(Saved entries)
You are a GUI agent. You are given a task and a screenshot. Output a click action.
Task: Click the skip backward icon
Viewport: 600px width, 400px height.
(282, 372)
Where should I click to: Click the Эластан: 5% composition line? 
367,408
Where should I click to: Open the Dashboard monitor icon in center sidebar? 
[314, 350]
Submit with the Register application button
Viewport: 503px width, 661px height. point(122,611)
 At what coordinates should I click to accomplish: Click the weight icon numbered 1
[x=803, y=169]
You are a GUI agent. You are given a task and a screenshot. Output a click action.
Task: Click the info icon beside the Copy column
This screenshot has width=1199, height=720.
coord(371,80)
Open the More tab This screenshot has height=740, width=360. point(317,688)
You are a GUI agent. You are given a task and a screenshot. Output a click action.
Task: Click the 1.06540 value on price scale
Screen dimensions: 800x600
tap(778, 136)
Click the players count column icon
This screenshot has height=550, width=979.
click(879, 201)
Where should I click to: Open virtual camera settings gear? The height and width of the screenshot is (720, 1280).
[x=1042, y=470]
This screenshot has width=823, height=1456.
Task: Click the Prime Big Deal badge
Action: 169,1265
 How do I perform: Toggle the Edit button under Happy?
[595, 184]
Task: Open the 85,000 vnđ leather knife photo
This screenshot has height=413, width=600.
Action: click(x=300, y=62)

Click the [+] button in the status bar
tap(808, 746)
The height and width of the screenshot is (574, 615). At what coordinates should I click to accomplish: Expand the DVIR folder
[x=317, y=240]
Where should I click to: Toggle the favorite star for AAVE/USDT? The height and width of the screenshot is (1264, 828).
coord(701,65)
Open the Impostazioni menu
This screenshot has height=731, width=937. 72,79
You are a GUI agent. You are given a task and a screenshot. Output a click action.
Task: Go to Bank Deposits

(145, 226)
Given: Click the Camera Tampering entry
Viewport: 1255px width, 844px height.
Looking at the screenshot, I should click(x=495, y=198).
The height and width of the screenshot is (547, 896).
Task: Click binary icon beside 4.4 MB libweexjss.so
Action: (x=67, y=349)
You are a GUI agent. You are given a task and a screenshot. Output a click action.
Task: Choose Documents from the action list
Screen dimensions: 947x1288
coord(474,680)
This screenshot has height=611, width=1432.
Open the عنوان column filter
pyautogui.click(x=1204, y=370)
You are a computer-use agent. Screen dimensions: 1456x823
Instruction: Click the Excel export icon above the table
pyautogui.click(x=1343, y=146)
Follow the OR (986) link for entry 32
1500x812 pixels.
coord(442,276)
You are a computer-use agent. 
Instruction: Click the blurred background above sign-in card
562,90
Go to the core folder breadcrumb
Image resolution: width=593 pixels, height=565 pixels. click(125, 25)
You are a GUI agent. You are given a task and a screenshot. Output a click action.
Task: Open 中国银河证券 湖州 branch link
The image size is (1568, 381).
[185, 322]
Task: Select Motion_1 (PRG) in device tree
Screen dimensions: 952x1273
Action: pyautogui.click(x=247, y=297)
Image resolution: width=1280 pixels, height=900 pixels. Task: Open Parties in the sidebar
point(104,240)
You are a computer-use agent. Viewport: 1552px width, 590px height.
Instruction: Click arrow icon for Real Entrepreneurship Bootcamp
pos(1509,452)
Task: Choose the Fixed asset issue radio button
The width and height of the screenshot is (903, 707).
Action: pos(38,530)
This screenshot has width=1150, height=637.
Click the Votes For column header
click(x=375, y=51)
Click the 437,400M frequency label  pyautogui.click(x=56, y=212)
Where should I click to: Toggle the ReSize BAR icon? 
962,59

**GOAL OF THE EXERCISE:** All of the records above are to be copied exactly.

**WORKED SOLUTION:**
You are a GUI agent. You are given a task and a screenshot. Output a click action.
Task: Click the skip backward icon
Viewport: 600px width, 400px height.
(282, 372)
Where should I click to: Click the Эластан: 5% composition line? 
367,408
Where should I click to: Open the Dashboard monitor icon in center sidebar? 
[314, 350]
Submit with the Register application button
Viewport: 503px width, 661px height. point(122,611)
 At what coordinates should I click to accomplish: Click the weight icon numbered 1
[x=803, y=169]
You are a GUI agent. You are given a task and a screenshot. Output a click action.
Task: Click the info icon beside the Copy column
This screenshot has width=1199, height=720.
coord(371,80)
Open the More tab This screenshot has height=740, width=360. point(317,688)
You are a GUI agent. You are given a task and a screenshot. Output a click action.
Task: Click the 1.06540 value on price scale
Screen dimensions: 800x600
tap(778, 136)
Click the players count column icon
This screenshot has height=550, width=979.
click(879, 201)
Where should I click to: Open virtual camera settings gear? The height and width of the screenshot is (720, 1280).
[x=1042, y=470]
This screenshot has width=823, height=1456.
Task: Click the Prime Big Deal badge
Action: 169,1265
 How do I perform: Toggle the Edit button under Happy?
[595, 184]
Task: Open the 85,000 vnđ leather knife photo
This screenshot has height=413, width=600.
Action: click(x=300, y=62)

Click the [+] button in the status bar
tap(808, 746)
The height and width of the screenshot is (574, 615). At what coordinates should I click to accomplish: Expand the DVIR folder
[x=317, y=240]
Where should I click to: Toggle the favorite star for AAVE/USDT? The height and width of the screenshot is (1264, 828).
coord(701,65)
Open the Impostazioni menu
This screenshot has height=731, width=937. 72,79
You are a GUI agent. You are given a task and a screenshot. Output a click action.
Task: Go to Bank Deposits

(145, 226)
Given: Click the Camera Tampering entry
Viewport: 1255px width, 844px height.
Looking at the screenshot, I should click(x=495, y=198).
The height and width of the screenshot is (547, 896).
Task: Click binary icon beside 4.4 MB libweexjss.so
Action: (x=67, y=349)
You are a GUI agent. You are given a task and a screenshot. Output a click action.
Task: Choose Documents from the action list
Screen dimensions: 947x1288
coord(474,680)
This screenshot has height=611, width=1432.
Open the عنوان column filter
pyautogui.click(x=1204, y=370)
You are a computer-use agent. Screen dimensions: 1456x823
Instruction: Click the Excel export icon above the table
pyautogui.click(x=1343, y=146)
Follow the OR (986) link for entry 32
1500x812 pixels.
coord(442,276)
You are a computer-use agent. 
Instruction: Click the blurred background above sign-in card
562,90
Go to the core folder breadcrumb
Image resolution: width=593 pixels, height=565 pixels. click(125, 25)
You are a GUI agent. You are given a task and a screenshot. Output a click action.
Task: Open 中国银河证券 湖州 branch link
The image size is (1568, 381).
[185, 322]
Task: Select Motion_1 (PRG) in device tree
Screen dimensions: 952x1273
Action: pyautogui.click(x=247, y=297)
Image resolution: width=1280 pixels, height=900 pixels. Task: Open Parties in the sidebar
point(104,240)
You are a computer-use agent. Viewport: 1552px width, 590px height.
Instruction: Click arrow icon for Real Entrepreneurship Bootcamp
pos(1509,452)
Task: Choose the Fixed asset issue radio button
The width and height of the screenshot is (903, 707).
Action: pos(38,530)
This screenshot has width=1150, height=637.
Click the Votes For column header
click(x=375, y=51)
Click the 437,400M frequency label  pyautogui.click(x=56, y=212)
Where should I click to: Toggle the ReSize BAR icon? 
962,59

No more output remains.